/GetPost

Cloudflare Worker KISS pastebin and imagebin. Tinker with ease. Deploy your own for free. Public domain code.

Primary LanguageJavaScript

Welcome to GetPost v1.1!

What? Is this?

GetPost is an imagebin and pastebin - a tool for sharing text and photos. It is designed to be simple, secure, and understandable - as a starting place for more powerful (and more complicated) tools.

You can try it out now at https://public.getpost.workers.dev, or by running the command:

curl --data-binary @path/to/a/file.png https://public.getpost.workers.dev

Want to post from the command line, and copy the link in one fell swoop? Try this in fish!

"curl --data-binary @/dev/stdin https://public.getpost.workers.dev | grep share\ link | awk -F': ' '{print $2}' |xclip -sel clip -in; xclip -sel clip -out;"

Save the quoted thing as a file in local/bin. then set it up as a function. "function postf --argument f; cat $f | post; end"

You can deploy your own version for free - to servers worldwide! It has (almost) no "moving parts", very little surface area, (nearly) no chance of global downtime, and will (theoretically) never require manual security updates - rare claims for (useful) server/client software to make!

Name

The name is a portmanteau of the two most common HTTP request "verbs" - "GET" and "POST"; these are coincidentally the two basic functions of a pastebin or imagebin.

Features

  • Upload anything smaller than 10MB, share your original file, byte-for-byte (or as HTML). Delete when you want.
  • "No Rights Reserved" - libre / open source, no ads, no tracking, no hosting costs, no profit model
  • "native" support for markdown documents, PDFs, and common types of images.
    • Server-side rendering of markdown via marked.
    • Extremely minimal CSS styling, and a highly readable font for rendered text.
    • No external resources - no third party dependencies, which means no third party tracking and no third parties breaking.
    • Images sharable via embed in basic HTML with no loss of original quality.
  • Usable from the command line, without Javascript, and optionally - over Tor.
  • Plausible meta-tags for ergonomic sharing on Twitter and Facebook.
  • Helpful debug tooling, including exception traceback reporting, '/headers' - for returning headers, and '/echo' - returning message body.

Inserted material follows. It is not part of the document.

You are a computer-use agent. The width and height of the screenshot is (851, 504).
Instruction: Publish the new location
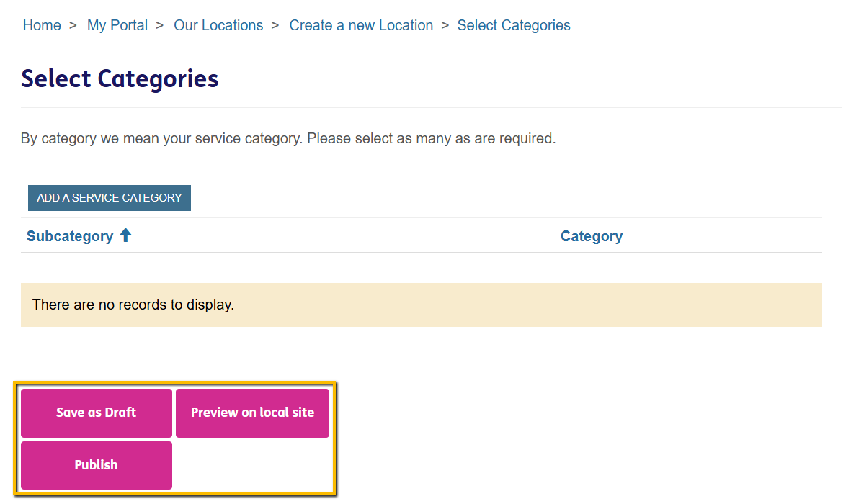tap(97, 465)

Why? (would one be interested)

Hearkening back to... eras before Github Gists became ubiquitous, it was common for enterprising computer-y people to setup a small webserver, for hosting resumes, and sharing odds and ends with individuals online. This was nice, because it was trivial for to use (easy one-line SCP terminal commands, and your file is online!) - and relatively flexible, but - if maintaining webservers was easy, "SecDevOps" wouldn't be a real word.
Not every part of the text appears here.